This is a flinch-diagnose lung disease before clinical symptoms unexplained or a radiological image to be determined.
The flexible endoscope to visualize the bronchial tree; he can practice aspirations in case of obstructions and biopsies guided by the vision of abnormal areas or systematic in doubt bronchial hull.
Endoscopy can be used to extract a intrabronchial foreign body.
Known allergy to the autopsy or to local anesthetics.
A study of hemostasis is required.
Severe respiratory failure is not in itself an indication-cons, the review can be practiced under ventilatory support and oxygen therapy.
The examination can be performed without hospitalization.
X-rays of the lungs, front and profile, must have been completed.
Tobacco must be stopped for at least 36 hours.
Local anesthesia with lidocaine is made after slight premedication; general anesthesia is possible.
After introduction, the nasal or oral endoscope, is performed according to the observations:
– Suction of secretions;
– Biopsies of lesions;
– Bacteriological samples in case of suspected infection;
Visual diagnosis supplemented by histological results allows to initiate treatment tailored to the characteristics of lesions observed.
Laryngospasm (which prevents the introduction of the endoscope in an agitated patient), bronchospasm, dysphonia persisting few days.
Pneumothorax during biopsy, hemoptysis.
K30 + B75 if aspiration or biopsy.
K50 + B150 if aspiration and biopsy.
During the exam, verify the absence of cyanosis and good tolerance of the examination.
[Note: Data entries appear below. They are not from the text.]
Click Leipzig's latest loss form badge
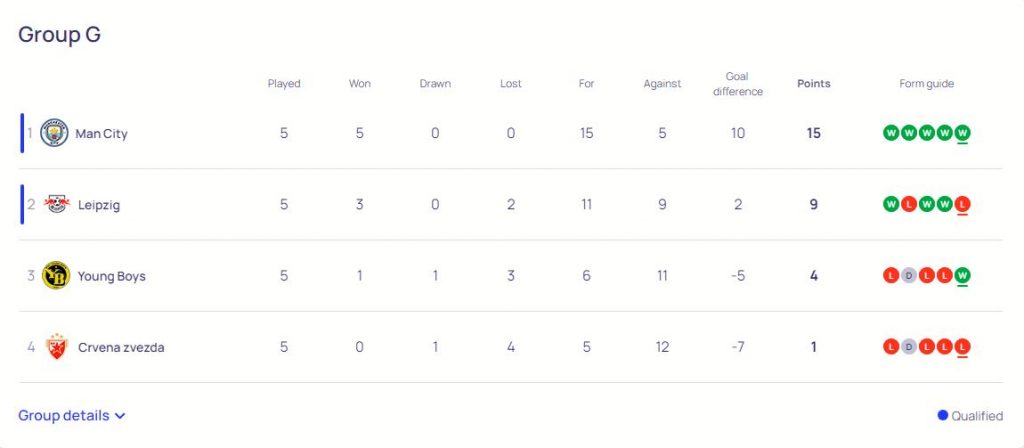The height and width of the screenshot is (448, 1024). click(962, 204)
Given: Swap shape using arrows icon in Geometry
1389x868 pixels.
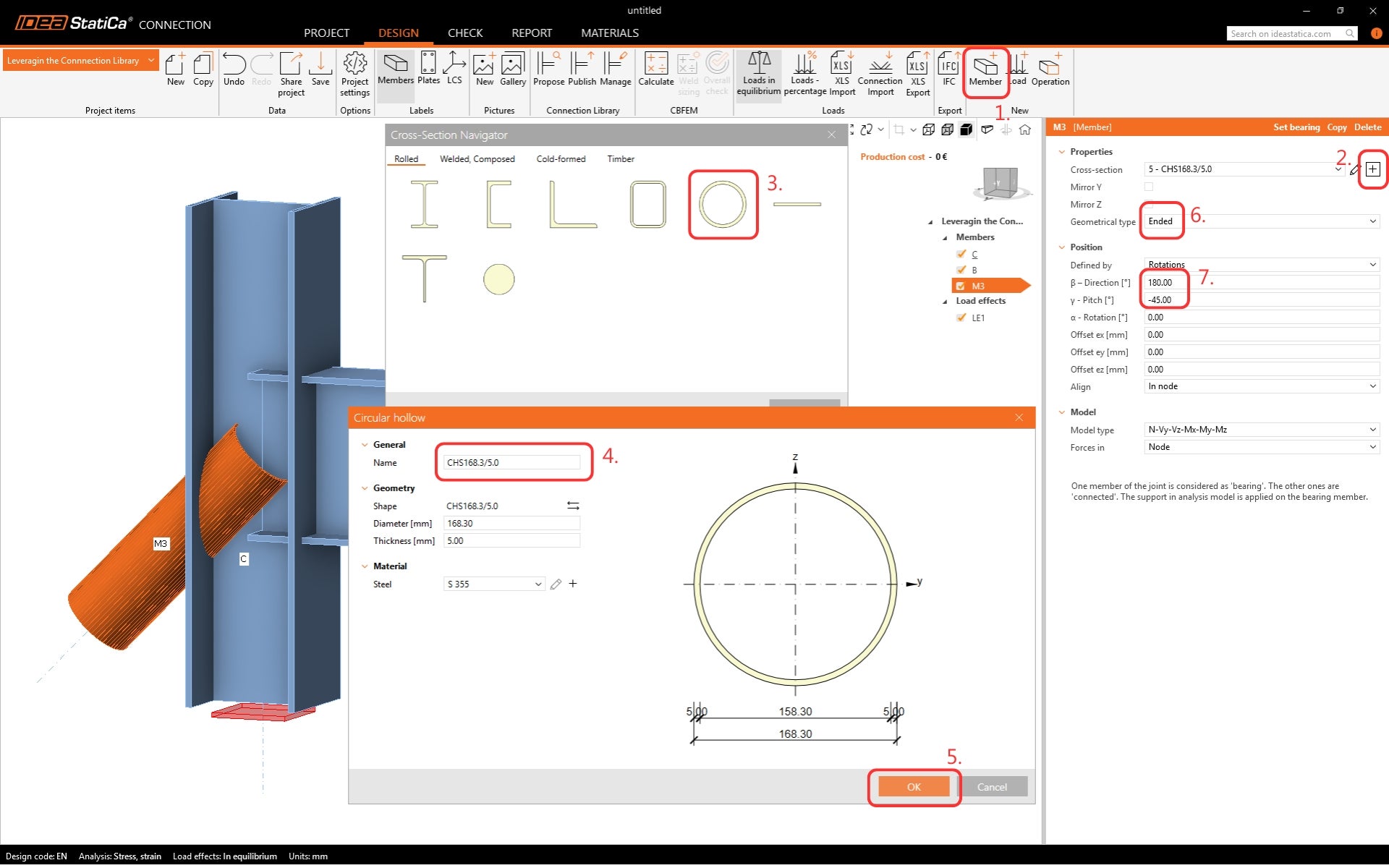Looking at the screenshot, I should (573, 506).
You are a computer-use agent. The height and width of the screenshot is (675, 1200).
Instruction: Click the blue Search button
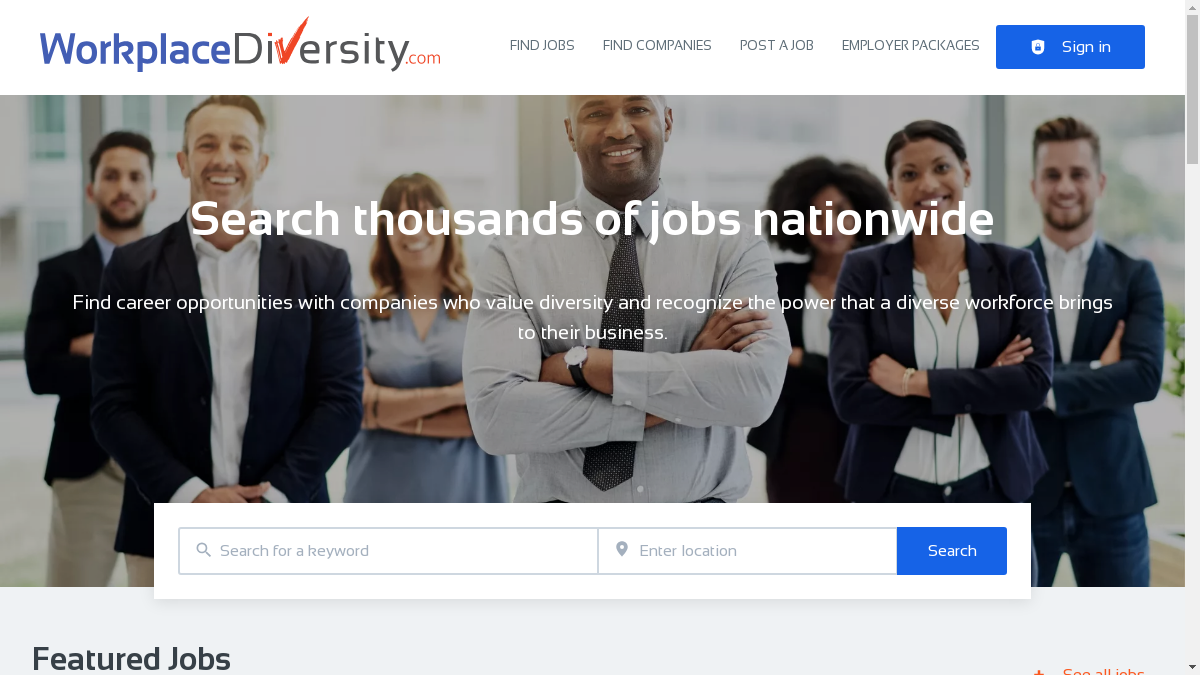952,551
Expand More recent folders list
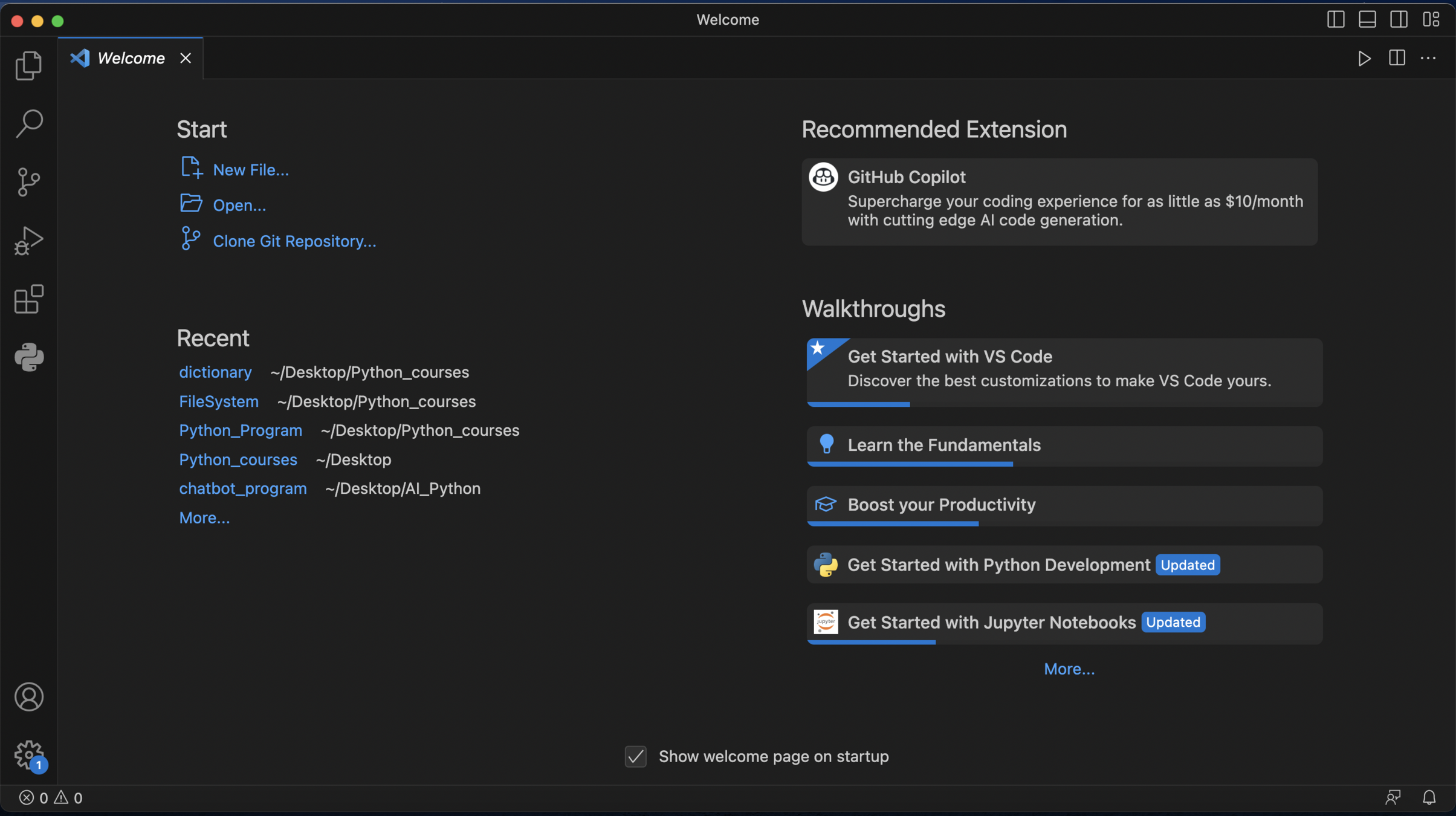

Interestingly, in the result of the review, in case of doubt about cancer, collect sputum for cytological analysis.
In the aftermath of the act, especially if it involved a bronchoalveolar lavage, a temperature shift can be observed, should not persist more than a few days.
After the endoscopy, the patient remains under surveillance and fasting for two hours, because there is a risk of aspiration induced local anesthesia. Warn the patient that it is possible that he spits blood.